WHAT TO PRODUCE :: Copy out exactly the lines from the one containing "Image resolution: width=376" to the last line of the records below, both included, and leave out any pictures.
···
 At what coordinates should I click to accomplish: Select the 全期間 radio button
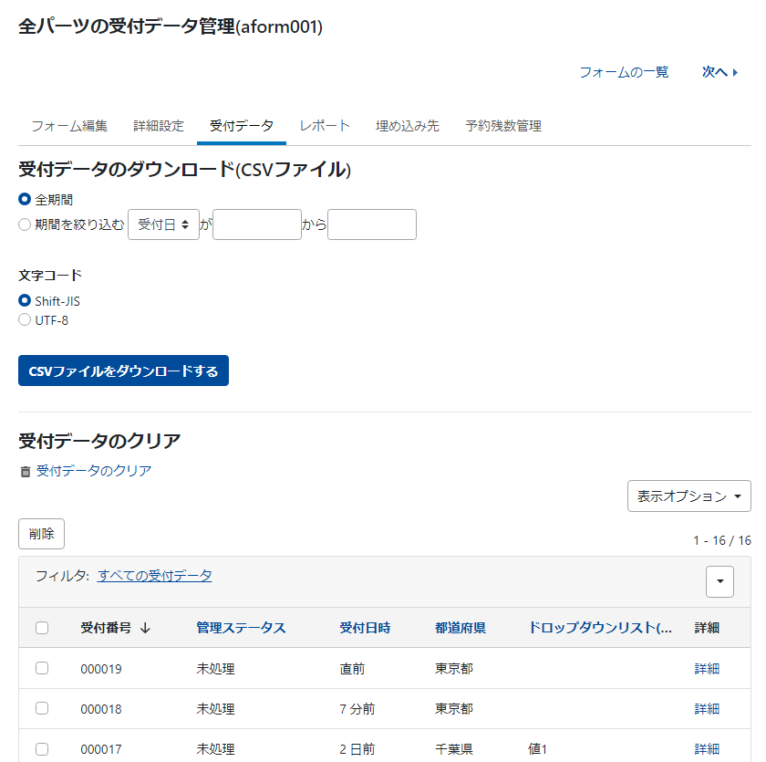(25, 199)
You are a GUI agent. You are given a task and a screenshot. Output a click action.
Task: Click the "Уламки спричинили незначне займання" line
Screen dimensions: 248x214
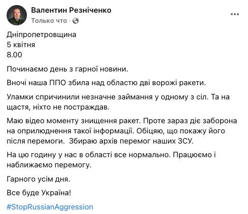pos(118,97)
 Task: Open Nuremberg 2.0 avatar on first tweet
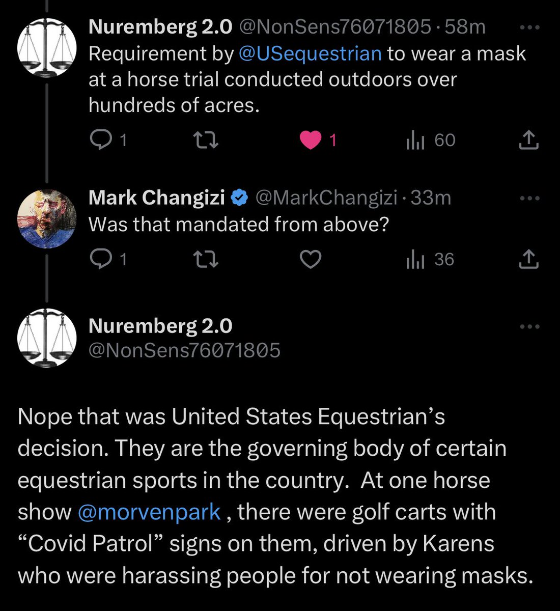(47, 48)
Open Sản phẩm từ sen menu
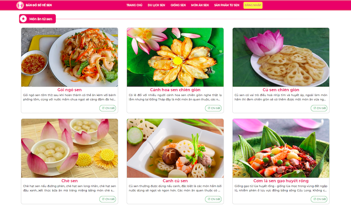The image size is (351, 208). tap(227, 5)
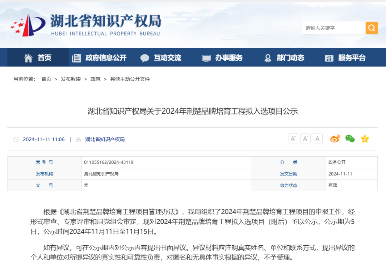
Task: Share the article via the WeChat icon
Action: tap(350, 138)
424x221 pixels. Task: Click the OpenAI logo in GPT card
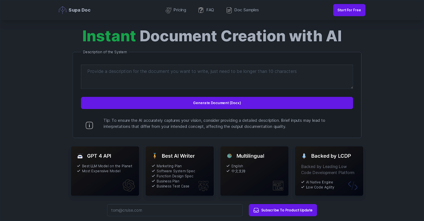129,185
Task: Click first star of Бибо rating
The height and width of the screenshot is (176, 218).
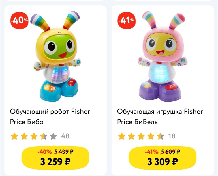Action: tap(14, 136)
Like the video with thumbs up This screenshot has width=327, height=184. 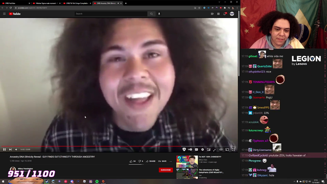point(133,161)
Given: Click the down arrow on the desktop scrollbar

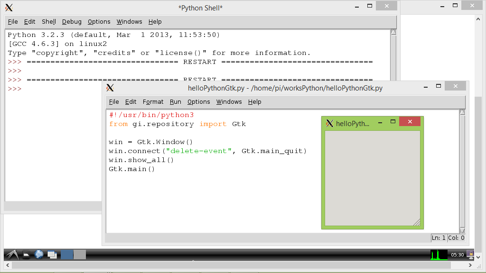Looking at the screenshot, I should point(478,257).
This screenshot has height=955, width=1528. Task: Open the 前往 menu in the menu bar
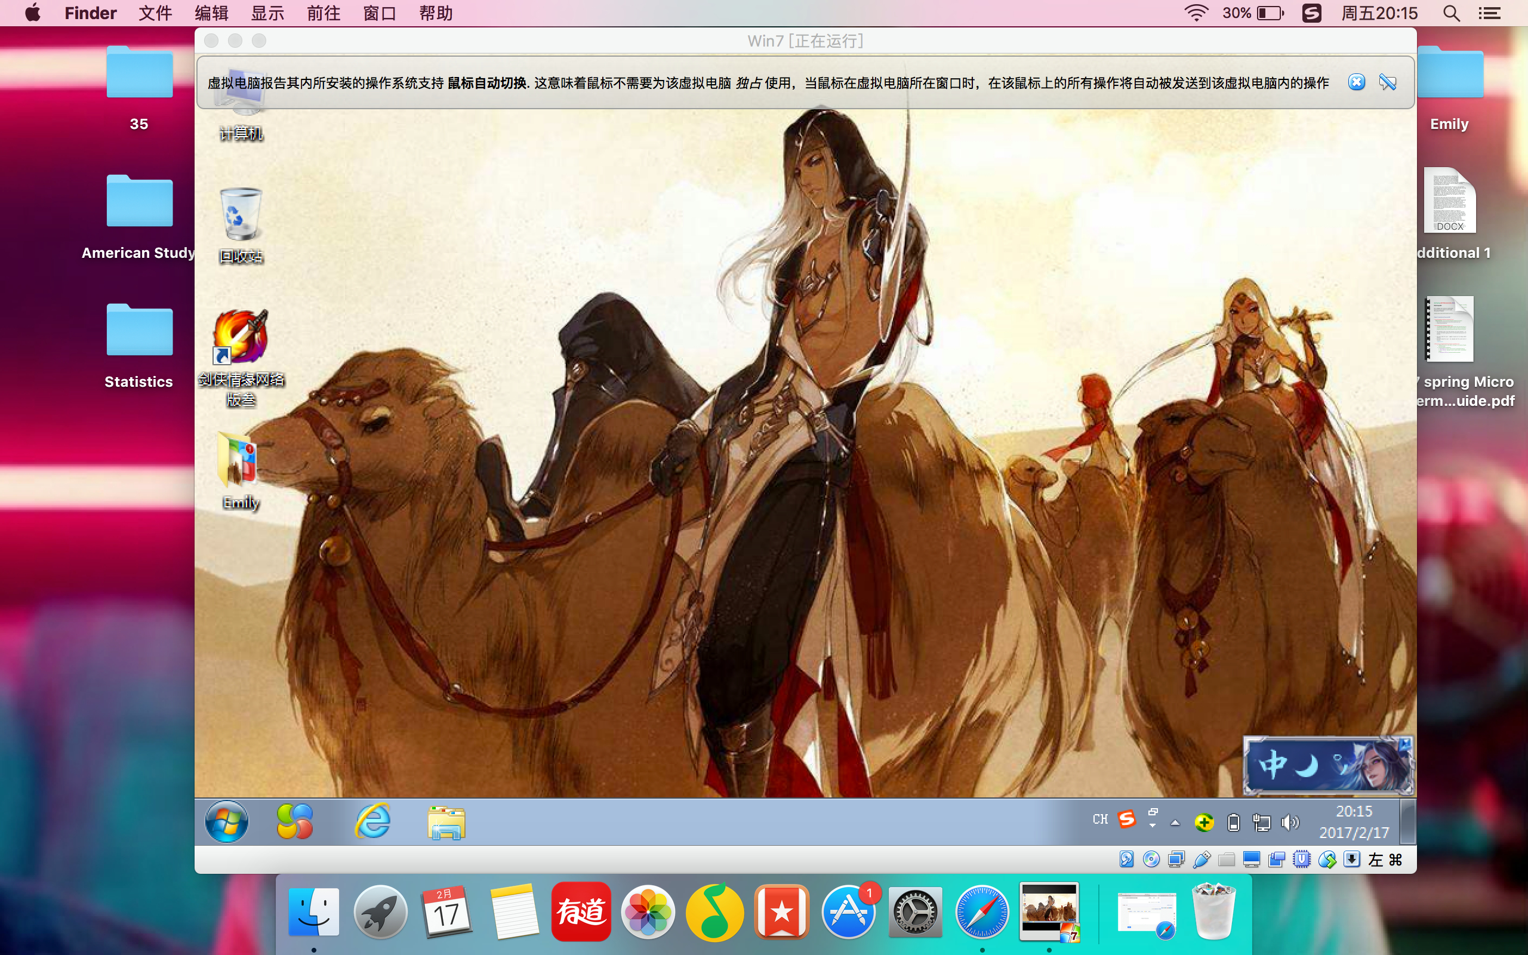pyautogui.click(x=323, y=13)
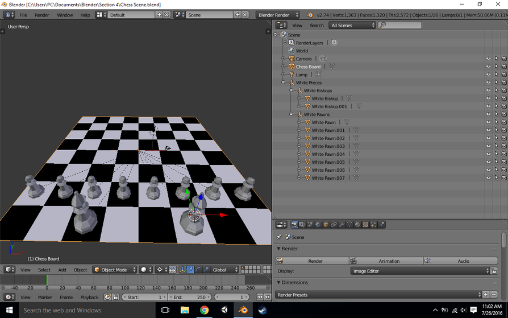Open the Blender Render engine dropdown
The width and height of the screenshot is (508, 318).
(x=277, y=15)
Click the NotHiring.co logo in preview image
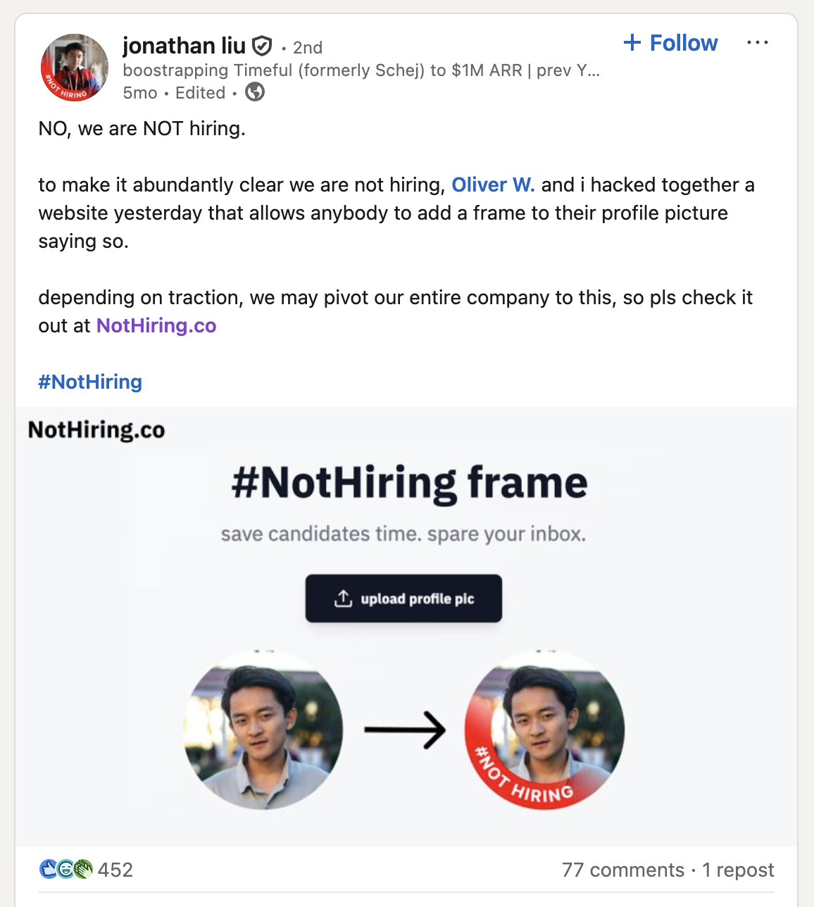814x907 pixels. (x=96, y=430)
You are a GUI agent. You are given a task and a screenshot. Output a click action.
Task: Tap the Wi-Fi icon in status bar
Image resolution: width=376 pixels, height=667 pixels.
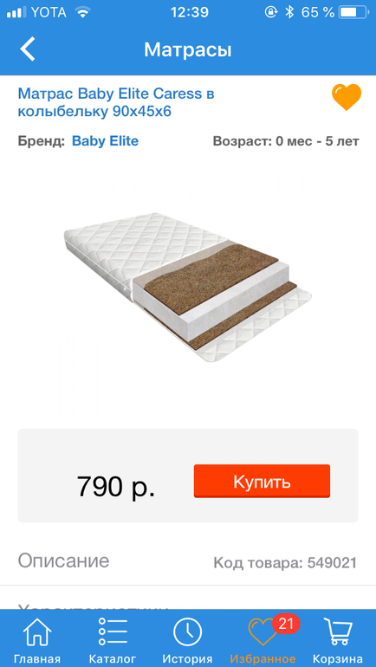point(82,12)
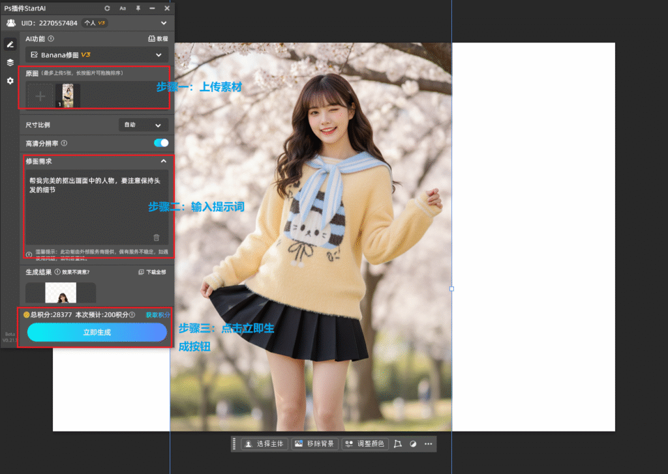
···
TASK RESULT ::
Image resolution: width=376 pixels, height=667 pixels.
point(82,12)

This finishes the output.